SambaNova is a hybrid pricing story: a transparent, usage-based inference API (SambaNova Cloud) with a free tier and per-1M-token rates from $0.15 to $3.00 input, bolted onto a sales-only RDU hardware business with no public price at all. The cloud rate card competes on speed rather than the cheapest token — SambaNova runs open models on its own silicon and sells fastest-inference — while the free $5-no-card tier funnels developers toward both pay-as-you-go usage and, eventually, enterprise systems deals. The things to watch are output-token costs and the opaque hardware pricing above the API. Browse the pricing blueprint for more fully-researched company profiles, or compare SambaNova against other Infrastructure, Compute & MLOps companies.

Pricing timeline : Major events on a vertical axis

Each milestone below corresponds to a public pricing change, product launch, or material adjustment. Major events use a filled marker; minor adjustments use a faded one.

Rate card spans $0.15 to $3.00 input across newer models

June 2026 SambaCloud rate card: DeepSeek-V3.1-cb $0.15/$0.75, gpt-oss-120b $0.22/$0.59, gemma-4-31B-it $0.38/$1.15, Meta-Llama-3.3-70B $0.60/$1.20, MiniMax-M2.7 $0.60/$2.40, DeepSeek-R1-Distill-Llama-70B $0.70/$1.40, DeepSeek-V3.1/V3.2 $3.00/$4.50. SN50 RDU and $350M Series E announced Feb 2026.

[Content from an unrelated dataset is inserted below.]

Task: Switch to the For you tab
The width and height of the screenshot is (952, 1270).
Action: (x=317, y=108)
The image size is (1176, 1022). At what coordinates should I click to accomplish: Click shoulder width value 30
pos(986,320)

Sovereign-AI inference partnerships expand the footprint

SambaNova signs sovereign-AI inference deals (Argyll UK, Infercom Germany, OVHcloud EU, SouthernCrossAI Australia), extending the token-based cloud into region-specific clouds while keeping the published rate card.

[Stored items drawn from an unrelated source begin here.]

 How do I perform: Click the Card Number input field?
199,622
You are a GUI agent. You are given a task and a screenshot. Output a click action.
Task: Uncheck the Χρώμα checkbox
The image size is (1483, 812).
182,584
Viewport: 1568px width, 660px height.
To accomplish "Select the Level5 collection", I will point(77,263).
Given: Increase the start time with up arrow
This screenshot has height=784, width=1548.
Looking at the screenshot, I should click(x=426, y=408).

SambaNova Cloud launches with a free developer tier

SambaNova opens a public, OpenAI-compatible inference API positioned on fastest-token-throughput for open models (Llama family), with a free tier and pay-as-you-go per-token billing rather than per-GPU-hour.

Trivia
  • · SambaNova was founded in 2017 by Stanford professors Kunle Olukotun and Christopher Ré with ex-Oracle exec Rodrigo Liang; its 2021 Series D ($676M, SoftBank-led) valued it above 5B.
  • · Its pricing pitch isn't the cheapest token — it's the fastest. SambaNova runs open models on its own RDU silicon and routinely claims record tokens-per-second for Llama, DeepSeek, gpt-oss and Gemma.
  • · The public rate card lives on cloud.sambanova.ai, not sambanova.ai/pricing — the marketing domain's /pricing path 404s, because the hardware business has no public price at all.

Questions & answers

How does SambaNova's pricing work?
SambaNova is hybrid. SambaNova Cloud (SambaCloud) is a public, usage-based inference API billed per 1M tokens, with a Free tier ($5 of credits, no card), a pay-as-you-go Developer tier, and a subscription-based Enterprise tier. Separately, SambaNova sells RDU-based hardware systems (SambaStack, SambaManaged) that are sales-quoted with no public rate card.
How much does SambaNova Cloud cost per million tokens?
As of June 2026, SambaCloud token rates range from $0.15 input / $0.75 output for DeepSeek-V3.1-cb to $3.00 input / $4.50 output for full DeepSeek-V3.1 and V3.2. Meta-Llama-3.3-70B-Instruct is $0.60 input / $1.20 output, gpt-oss-120b is $0.22 / $0.59, gemma-4-31B-it is $0.38 / $1.15, and MiniMax-M2.7 is $0.60 / $2.40.
Does SambaNova have a free tier?
Yes, for the cloud API. The SambaNova Cloud Free plan gives you $5 in API credits with no credit card required, access to Production models, and community support; the credits expire in 30 days. The hardware/systems business has no free tier and is sold through sales.
Is SambaNova usage-based or subscription pricing?
Both, depending on the product. The cloud inference API is pure usage-based (per-token, pay-as-you-go) on the Free and Developer tiers, shifting to subscription-based pricing on Enterprise for larger usage. The RDU hardware systems are sold as sales-quoted enterprise contracts.